31 Temmuz 2012 Salı

Datça yarımadasında bir keşif: Orhaniye Köyü

Datça Yarımadasının güneyinde, Hisarönü Körfezinde, Marmaris'in hemen güney batısında saklı bir cennet Orhaniye Köyü...

Herşey “Aga sen artık bizim muhabirimizsin, git Orhaniye’ye resim çek, yazı yaz, orayı bize tanıt, bana bak para mara da yok haaa!” talimatı ile başladı. Talimatı kim mi verdi? Anne tarafımdan bir hısım diyelim . Çaresiz kabul ettik lakin ben ne yazacağım, Elif Şafak ya da Orhan Pamuk değilim ki ne yazsam okunsun. Üstelik bu satırların yazarı; hem üniversite öncesi hem üniversite yıllarında kompozisyon derslerinde hocalarının hışmına uğramış “Sende zerre kadar kurgu mefhumu yok, ne anlattığını, niyetini anlamak imkansız!” övgülerine mazhar olmuş biri. Gerçi muharrirliğe ilgi duymuşluğum var ama müktesebat uygun değil. Fotoğrafçılığımı da varın siz düşünün artık. Ezcümle sevgili okur bu girizgah hiç de umut verici değil.

Orhaniye ismini ilk kez bir öğrencimden duydum. Sakin, doğa içinde geçirilecek bir tatil için bana Orhaniye, Erol Motel’i tavsiye etmişti. Orhaniye sevdam 2004 yılında böyle başladı ve hala sürüyor.

Fotoğraf 1: Orhaniye



Orhaniye’ye gitmek için önce Marmaris’e gitmek lazım. Marmaris otogardan şehre ulaşmak çok kolay; taksi, minibüs, seyahat acentelerinin servisleri herşey var. Marmaris Otogardan bindiğiniz vasıta sürücüsüne Orhaniye’ye giden minibüslerin durağında ineceğinizi söylemek yeterli.
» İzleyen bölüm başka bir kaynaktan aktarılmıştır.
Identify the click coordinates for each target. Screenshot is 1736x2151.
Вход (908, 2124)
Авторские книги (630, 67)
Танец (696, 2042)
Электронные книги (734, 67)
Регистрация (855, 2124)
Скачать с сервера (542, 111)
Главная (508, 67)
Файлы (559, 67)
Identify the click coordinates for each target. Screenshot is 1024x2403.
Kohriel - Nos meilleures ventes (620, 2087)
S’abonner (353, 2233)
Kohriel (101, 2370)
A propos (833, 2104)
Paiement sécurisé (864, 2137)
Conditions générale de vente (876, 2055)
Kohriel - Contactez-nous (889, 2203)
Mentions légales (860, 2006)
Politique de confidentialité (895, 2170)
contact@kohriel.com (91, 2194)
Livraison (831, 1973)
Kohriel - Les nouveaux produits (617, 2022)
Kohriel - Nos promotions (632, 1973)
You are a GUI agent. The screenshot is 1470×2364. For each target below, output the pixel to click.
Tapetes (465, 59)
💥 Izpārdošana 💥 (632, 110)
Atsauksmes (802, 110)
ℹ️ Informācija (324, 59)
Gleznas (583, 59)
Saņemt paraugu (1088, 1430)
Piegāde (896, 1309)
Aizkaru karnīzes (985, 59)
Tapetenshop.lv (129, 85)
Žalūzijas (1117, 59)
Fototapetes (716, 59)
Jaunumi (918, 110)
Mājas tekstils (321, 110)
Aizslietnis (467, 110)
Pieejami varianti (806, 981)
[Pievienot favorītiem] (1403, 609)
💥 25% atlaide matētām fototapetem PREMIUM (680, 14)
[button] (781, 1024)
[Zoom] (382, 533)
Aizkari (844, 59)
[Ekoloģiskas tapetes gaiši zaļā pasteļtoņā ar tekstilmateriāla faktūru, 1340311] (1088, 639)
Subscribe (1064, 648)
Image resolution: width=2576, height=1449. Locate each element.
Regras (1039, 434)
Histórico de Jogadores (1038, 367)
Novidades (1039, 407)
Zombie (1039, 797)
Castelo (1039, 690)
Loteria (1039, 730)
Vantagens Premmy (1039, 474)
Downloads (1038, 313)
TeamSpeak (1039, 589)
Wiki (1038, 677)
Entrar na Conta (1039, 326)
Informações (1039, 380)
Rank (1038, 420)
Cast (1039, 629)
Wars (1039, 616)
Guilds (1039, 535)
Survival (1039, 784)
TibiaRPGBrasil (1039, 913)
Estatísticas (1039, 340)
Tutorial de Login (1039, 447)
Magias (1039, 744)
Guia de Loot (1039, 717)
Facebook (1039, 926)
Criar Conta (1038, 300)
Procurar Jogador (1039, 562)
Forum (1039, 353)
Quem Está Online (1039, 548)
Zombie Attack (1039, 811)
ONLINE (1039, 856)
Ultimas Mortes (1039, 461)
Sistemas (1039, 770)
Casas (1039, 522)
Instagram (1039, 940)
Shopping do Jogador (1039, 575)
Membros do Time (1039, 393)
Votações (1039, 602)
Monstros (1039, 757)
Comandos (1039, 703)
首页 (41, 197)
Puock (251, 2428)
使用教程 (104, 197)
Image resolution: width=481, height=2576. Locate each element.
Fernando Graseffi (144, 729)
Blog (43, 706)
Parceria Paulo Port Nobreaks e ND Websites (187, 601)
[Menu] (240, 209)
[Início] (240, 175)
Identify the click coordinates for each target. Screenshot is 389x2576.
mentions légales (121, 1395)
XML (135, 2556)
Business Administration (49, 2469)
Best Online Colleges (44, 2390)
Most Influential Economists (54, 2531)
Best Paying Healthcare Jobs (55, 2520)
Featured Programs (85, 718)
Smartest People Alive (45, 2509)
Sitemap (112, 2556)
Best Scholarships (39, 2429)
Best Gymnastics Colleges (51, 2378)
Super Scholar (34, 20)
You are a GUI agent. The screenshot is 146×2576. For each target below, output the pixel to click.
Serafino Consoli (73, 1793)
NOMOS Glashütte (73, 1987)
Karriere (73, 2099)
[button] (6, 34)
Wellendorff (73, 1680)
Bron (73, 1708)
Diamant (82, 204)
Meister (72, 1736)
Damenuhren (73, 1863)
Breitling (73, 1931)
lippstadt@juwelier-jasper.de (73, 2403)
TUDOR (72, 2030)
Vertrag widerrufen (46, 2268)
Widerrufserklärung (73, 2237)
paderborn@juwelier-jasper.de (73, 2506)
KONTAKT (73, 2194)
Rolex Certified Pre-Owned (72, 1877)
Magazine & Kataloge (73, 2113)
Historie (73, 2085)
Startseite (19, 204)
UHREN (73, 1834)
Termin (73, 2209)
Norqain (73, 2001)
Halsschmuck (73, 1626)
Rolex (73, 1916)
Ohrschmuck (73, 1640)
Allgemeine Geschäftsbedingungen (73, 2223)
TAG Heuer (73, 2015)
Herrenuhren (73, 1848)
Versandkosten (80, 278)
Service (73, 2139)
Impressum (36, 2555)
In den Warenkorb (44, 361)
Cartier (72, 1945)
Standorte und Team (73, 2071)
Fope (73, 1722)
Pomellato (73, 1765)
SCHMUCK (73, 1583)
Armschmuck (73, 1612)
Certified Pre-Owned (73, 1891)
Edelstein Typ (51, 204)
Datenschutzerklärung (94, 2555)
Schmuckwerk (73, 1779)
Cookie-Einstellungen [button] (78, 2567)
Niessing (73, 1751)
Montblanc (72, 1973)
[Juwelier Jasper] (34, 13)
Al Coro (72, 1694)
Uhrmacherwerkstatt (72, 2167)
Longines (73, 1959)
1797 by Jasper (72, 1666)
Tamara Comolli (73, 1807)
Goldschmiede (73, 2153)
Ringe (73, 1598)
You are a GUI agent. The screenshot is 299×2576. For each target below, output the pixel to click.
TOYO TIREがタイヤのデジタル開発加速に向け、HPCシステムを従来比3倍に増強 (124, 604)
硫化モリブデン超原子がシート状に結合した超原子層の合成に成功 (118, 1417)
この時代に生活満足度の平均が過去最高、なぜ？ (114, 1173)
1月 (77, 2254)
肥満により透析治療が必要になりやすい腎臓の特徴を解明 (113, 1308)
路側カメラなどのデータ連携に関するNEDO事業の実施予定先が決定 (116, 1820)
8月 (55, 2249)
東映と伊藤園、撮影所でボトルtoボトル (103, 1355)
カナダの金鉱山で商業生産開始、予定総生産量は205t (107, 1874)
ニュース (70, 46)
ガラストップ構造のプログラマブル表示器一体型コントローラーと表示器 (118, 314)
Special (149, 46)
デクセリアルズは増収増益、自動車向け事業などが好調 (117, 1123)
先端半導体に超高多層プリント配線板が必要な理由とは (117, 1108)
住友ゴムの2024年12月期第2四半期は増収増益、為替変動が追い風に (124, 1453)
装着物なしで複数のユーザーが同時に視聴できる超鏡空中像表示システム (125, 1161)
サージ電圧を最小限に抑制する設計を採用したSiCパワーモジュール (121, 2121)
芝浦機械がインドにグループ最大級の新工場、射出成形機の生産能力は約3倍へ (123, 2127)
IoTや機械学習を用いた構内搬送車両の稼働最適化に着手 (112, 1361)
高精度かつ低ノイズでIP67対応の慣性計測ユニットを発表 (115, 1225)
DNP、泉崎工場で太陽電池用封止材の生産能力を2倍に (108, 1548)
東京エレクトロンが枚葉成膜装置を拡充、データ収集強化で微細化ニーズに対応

Ancak çok sevimsiz, sıcak olduğunda güneşten kaçacak tek bir ağaç altı bulamayacağınız bir yere bırakacaklar sizi, yıllardır düşünürüm bu durak neden otogara taşınmaz diye, bu tür soruların cevabı olmaz bilirim ama yine de sorarım işte. Yanda bu yılki minibüs saatleri çizelgesini koyuyorum, saatler uygun. Yani Marmaris’ten Orhaniye’ ye ve Orhaniye’den Marmaris’e ulaşım kolay eğer arabanız yoksa. Yol yarım saat, kırk dakika arası sürüyor. Minibüs Datça yolunu Bozburun sapağına kadar izliyor, sonra Bozburun yoluna giriyor. Bu yol Bozburun’a kadar uzanan, üzerinde cennet gibi diyarların (Orhaniye, Turgut, Selimiye vb.) olduğu bir yol. Adı bile duyulmamış, adını sizin koyabileceğiniz plajlar göreceksiniz. Gerçi "plaj" sözü eskilerde kaldı artık “beach” deniyor. Güzergah sürekli değişen manzaralarla asla sıkıcı değil, bir de eğer Orhaniye yerlileri varsa minibüste yol daha da eğlenceli oluyor. Çünkü Orhaniyelilerin ilginç aksanları ile yaptıkları telefon konuşmaları ya da birbirlerine anlattıkları köy dedikodularını dinlemek hoş.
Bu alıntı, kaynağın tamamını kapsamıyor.